The Inventory Intangible Cultural Heritage (ICH) in the Netherlands contains ICH of which the communities, groups or individuals involved have written a safeguarding plan. Those plans are reviewed by an independent review committee. Every three years an evaluation of the safeguarding takes place.


The best-known expression of the Saint Martin celebration in Utrecht is the Saint Martin singing, or, as the locals say: In the evening of November 11 children with paper lanterns go singing from door to door. In exchange for singing a Saint Martin song they hope to get sweets of fruit, or some money.

There are many other activities in Utrecht on November 11, all emphasizing the core values togetherness, sharing and justice. In the morning the Utrecht Bell Ringers’ Guild rings the heavy Martin bell in the Dom Tower. The mayor raises the city flag, together with schoolchildren. In the Dom Church the solidarity prize ‘The Cloak of Saint Martin’ is awarded, there are exhibitions, walks, lectures, a free meal for the homeless, an ecumenical vesper in the Dom, the ‘fanfare 11-11’ (a musical lantern parade with a highlighted Saint Martin on horseback), the tradition Saint Martin Fair at the Oudegracht, a Saint Martin children’s party in the Dom and more.



To promote the city of Utrecht as THE Saint Martin city of the Netherlands, and to propagate the ideals of Saint Martin, the Sint Maartensberaad Utrecht (Saint Martins’ Assembly Utrecht) was founded in April 2001. In this assembly the city parish of the Utrecht Dom church, the Museum Catharijneconvent and the Utrecht Tourist Information are represented. And of course there are the children who go door to door, singing. The schools in Utrecht pay much attention to the celebration of Saint Martin.

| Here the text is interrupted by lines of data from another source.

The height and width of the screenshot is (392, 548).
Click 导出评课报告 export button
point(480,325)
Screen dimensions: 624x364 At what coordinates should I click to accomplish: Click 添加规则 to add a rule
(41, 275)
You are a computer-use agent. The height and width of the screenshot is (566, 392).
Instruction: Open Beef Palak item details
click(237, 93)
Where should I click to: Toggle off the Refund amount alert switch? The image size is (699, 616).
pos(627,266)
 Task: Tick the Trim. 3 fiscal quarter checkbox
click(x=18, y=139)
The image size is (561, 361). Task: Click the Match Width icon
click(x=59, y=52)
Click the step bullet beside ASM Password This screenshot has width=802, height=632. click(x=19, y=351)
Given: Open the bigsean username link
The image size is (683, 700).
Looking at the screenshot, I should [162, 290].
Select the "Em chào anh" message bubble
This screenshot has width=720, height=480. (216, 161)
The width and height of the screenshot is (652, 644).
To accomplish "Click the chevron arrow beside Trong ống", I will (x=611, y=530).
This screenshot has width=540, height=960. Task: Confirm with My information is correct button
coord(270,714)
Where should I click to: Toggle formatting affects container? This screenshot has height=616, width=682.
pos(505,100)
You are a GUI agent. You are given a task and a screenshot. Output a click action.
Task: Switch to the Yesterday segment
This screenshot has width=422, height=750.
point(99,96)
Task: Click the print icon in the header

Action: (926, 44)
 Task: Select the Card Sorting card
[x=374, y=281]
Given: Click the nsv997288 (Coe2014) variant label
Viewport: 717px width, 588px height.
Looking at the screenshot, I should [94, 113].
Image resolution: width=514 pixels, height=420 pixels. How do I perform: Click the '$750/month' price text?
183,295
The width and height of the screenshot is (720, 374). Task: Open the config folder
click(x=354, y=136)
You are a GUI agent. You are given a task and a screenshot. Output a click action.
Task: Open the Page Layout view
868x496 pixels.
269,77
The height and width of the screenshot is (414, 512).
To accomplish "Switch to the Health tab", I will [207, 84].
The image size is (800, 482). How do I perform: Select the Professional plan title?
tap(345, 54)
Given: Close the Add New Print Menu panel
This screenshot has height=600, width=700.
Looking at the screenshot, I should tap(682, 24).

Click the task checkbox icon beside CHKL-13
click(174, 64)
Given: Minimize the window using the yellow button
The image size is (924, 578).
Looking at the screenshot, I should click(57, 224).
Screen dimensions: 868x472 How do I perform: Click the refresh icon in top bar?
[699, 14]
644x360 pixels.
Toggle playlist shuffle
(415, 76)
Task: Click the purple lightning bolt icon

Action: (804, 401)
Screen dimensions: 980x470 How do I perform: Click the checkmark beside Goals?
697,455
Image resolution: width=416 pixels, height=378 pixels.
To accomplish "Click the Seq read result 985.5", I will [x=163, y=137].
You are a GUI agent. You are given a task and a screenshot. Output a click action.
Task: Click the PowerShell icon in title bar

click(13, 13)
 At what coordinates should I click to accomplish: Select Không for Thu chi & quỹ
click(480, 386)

The Sint Maarten parade draws in total about 7.000 participants and audience.



The feast of Saint Martin was celebrated already in the Middle Ages. The first church that was built in the seventh century, on the spot where the Dom Square is now, was dedicated to Saint Martin. In this church relics of him were kept. Being a Roman soldier, he generously gave money to beggars and when one day he had no more money, he gave away half his cloak. In a dream it became clear to him that the beggar had been Christ. On November 11, 397 he was buried in Tours, amid great interest. The tradition of singing Saint Martin songs and children going from door to door dates back to the time that the begging poor went to the houses of the rich, door to door with torches, in order to get food and fuel for the winter. By Saint Martin one had to be ready for winter.

Until the Reformation, around 1580, Saint Martin was celebrated in great style. Afterwards the celebration became much more subdued. During the eighteenth century, in some quarters, there was a begging feast for children. In the years around 1930 there were peace demonstrations, where committees walked with Saint Martin lights. When – after the sixties – anthroposophical schools became more popular, they gave an impulse to the Saint Martin celebration. By the end of the century, within a short while, Saint Martin singers appeared all over the place, also in new housing estates. The children’s’ processions appeared to promote social cohesion. The revival in Utrecht was quite remarkable. The core idea of Saint Martin, sharing, has been given a contemporary interpretation.